When NOT to Use RediSearch

Skip RediSearch and use scan_hashes() + Polars filtering when:

  • Small datasets (<10K documents) - scanning is fast enough
  • One-off exploratory queries - creating an index isn't worth it
  • You need all or most of the data - no filtering benefit
  • Complex transforms that Polars handles better than RediSearch
# For small datasets, this is often simpler and fast enough
df = scan_hashes(url, "user:*", schema).filter(
    pl.col("age") > 30
).collect()

Setup: Test Data

To follow along with examples in this guide, set up sample data:

import polars as pl
import polars_redis as pr
from polars_redis import Index, TextField, NumericField, TagField

url = "redis://localhost:6379"

# Create sample employees
df = pl.DataFrame({
    "id": [1, 2, 3, 4, 5, 6, 7, 8],
    "name": ["Alice", "Bob", "Carol", "Dave", "Eve", "Frank", "Grace", "Henry"],
    "age": [32, 28, 45, 35, 29, 52, 38, 41],
    "department": ["engineering", "engineering", "product", "product", 
                   "marketing", "engineering", "marketing", "engineering"],
    "salary": [120000, 95000, 140000, 110000, 85000, 150000, 95000, 130000],
    "status": ["active", "active", "active", "inactive", "active", 
               "active", "active", "inactive"],
})

# Write to Redis
pr.write_hashes(df, url, key_column="id", key_prefix="employee:")

# Create index
idx = Index(
    name="employees_idx",
    prefix="employee:",
    schema=[
        TextField("name", sortable=True),
        NumericField("age", sortable=True),
        TagField("department"),
        NumericField("salary", sortable=True),
        TagField("status"),
    ]
)
idx.ensure_exists(url)

print("Created 8 employees and index")

Prerequisites

RediSearch requires Redis Stack or Redis with the RediSearch module:

# Start Redis Stack (includes RediSearch)
docker run -d -p 6379:6379 redis/redis-stack:latest

# Verify RediSearch is available
redis-cli MODULE LIST
# Should include "search"

Two Ways to Query

You can write queries using native RediSearch syntax or the polars-redis query builder:

from polars_redis import col, search_hashes

# Polars-like syntax you already know
query = (col("age") > 30) & (col("status") == "active")

df = search_hashes(
    url,
    index="employees_idx",
    query=query,
    schema={"name": pl.Utf8, "age": pl.Int64},
).collect()
# Native RediSearch query string
df = search_hashes(
    url,
    index="employees_idx",
    query="@age:[(30 +inf] @status:{active}",
    schema={"name": pl.Utf8, "age": pl.Int64},
).collect()

The query builder generates valid RediSearch queries while giving you a familiar, composable API. Use query.to_redis() anytime to see the generated query string.

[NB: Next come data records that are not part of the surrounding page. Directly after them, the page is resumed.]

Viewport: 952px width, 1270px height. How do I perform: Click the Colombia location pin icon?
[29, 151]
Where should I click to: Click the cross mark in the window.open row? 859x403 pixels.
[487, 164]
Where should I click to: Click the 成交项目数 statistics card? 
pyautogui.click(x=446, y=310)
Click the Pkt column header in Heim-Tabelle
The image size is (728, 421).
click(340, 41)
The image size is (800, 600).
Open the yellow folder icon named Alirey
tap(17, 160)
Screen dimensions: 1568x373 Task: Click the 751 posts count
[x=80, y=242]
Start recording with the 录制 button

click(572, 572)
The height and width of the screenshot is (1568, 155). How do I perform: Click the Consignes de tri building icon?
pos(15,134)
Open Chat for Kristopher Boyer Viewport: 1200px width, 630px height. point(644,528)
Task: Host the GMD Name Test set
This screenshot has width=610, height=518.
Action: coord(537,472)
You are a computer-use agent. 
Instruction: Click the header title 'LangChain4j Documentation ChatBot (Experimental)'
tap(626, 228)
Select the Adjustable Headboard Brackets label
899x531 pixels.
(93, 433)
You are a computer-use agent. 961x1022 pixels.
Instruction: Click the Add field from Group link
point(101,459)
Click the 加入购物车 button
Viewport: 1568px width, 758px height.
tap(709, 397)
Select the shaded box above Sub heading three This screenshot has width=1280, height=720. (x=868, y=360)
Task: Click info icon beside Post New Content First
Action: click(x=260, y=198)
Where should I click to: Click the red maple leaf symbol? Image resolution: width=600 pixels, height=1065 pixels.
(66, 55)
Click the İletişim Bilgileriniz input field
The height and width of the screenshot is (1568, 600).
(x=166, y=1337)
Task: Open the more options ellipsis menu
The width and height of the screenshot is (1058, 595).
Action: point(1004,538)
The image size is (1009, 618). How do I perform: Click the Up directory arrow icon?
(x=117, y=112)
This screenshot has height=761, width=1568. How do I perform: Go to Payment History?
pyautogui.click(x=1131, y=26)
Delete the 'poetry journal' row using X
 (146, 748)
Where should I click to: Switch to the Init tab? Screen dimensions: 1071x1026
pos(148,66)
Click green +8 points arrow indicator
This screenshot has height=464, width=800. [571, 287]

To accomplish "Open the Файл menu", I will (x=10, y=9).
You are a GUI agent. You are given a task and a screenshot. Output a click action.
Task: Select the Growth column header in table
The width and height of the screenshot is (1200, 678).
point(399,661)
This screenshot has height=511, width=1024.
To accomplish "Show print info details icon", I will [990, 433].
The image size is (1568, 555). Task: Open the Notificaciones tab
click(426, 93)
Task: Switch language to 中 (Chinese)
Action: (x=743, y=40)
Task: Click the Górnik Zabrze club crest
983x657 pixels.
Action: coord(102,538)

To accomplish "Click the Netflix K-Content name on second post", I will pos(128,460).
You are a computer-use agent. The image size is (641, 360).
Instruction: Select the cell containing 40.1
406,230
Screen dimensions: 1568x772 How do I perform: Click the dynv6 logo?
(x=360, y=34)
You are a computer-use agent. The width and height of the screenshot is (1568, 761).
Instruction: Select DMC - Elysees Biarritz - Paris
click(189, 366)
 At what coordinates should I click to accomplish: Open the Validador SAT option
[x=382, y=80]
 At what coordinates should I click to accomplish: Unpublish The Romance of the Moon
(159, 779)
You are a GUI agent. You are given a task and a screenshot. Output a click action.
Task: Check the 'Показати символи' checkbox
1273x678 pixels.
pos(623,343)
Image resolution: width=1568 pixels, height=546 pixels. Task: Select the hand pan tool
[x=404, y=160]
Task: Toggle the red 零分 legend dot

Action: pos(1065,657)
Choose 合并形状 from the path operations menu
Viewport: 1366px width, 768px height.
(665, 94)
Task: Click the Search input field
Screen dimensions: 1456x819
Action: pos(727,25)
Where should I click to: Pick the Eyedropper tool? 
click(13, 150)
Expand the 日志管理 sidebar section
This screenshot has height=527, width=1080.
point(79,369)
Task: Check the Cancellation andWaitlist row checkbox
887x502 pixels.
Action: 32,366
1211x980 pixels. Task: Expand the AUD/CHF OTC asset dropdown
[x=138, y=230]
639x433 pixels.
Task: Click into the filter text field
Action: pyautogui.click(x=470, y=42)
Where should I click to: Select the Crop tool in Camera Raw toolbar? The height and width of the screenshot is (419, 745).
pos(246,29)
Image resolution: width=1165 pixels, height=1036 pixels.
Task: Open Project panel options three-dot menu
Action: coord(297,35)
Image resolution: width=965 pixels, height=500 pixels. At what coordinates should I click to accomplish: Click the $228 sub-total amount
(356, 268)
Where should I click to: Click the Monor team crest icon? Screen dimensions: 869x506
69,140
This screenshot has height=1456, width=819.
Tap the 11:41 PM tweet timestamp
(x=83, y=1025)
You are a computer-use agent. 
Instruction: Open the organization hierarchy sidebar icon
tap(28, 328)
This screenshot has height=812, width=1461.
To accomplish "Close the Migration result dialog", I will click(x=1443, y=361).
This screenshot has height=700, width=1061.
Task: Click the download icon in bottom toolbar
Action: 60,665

search_hashes() uses RediSearch FT.SEARCH to filter data server-side:

import polars as pl
import polars_redis as pr
from polars_redis import col

url = "redis://localhost:6379"

# Find active employees over 30
df = pr.search_hashes(
    url,
    index="employees_idx",
    query=(col("age") > 30) & (col("status") == "active"),
    schema={"name": pl.Utf8, "age": pl.Int64, "department": pl.Utf8},
).collect()

print(df)
# shape: (4, 3)
# +-------+-----+-------------+
# | name  | age | department  |
# | ---   | --- | ---         |
# | str   | i64 | str         |
# +=======+=====+=============+
# | Alice | 32  | engineering |
# | Carol | 45  | product     |
# | Frank | 52  | engineering |
# | Grace | 38  | marketing   |
# +-------+-----+-------------+

Basic Aggregation

aggregate_hashes() uses FT.AGGREGATE for server-side grouping:

# Salary statistics by department
df = pr.aggregate_hashes(
    url,
    index="employees_idx",
    query="@status:{active}",
    group_by=["@department"],
    reduce=[
        ("COUNT", [], "headcount"),
        ("AVG", ["@salary"], "avg_salary"),
        ("SUM", ["@salary"], "total_payroll"),
    ],
    sort_by=[("@avg_salary", False)],  # Descending
)

print(df)
# shape: (3, 4)
# +-------------+-----------+------------+--------------+
# | department  | headcount | avg_salary | total_payroll|
# | ---         | ---       | ---        | ---          |
# | str         | i64       | f64        | f64          |
# +=============+===========+============+==============+
# | engineering | 3         | 121666.67  | 365000.0     |
# | product     | 1         | 140000.0   | 140000.0     |
# | marketing   | 2         | 90000.0    | 180000.0     |
# +-------------+-----------+------------+--------------+

Only the aggregated results transfer - not the raw documents.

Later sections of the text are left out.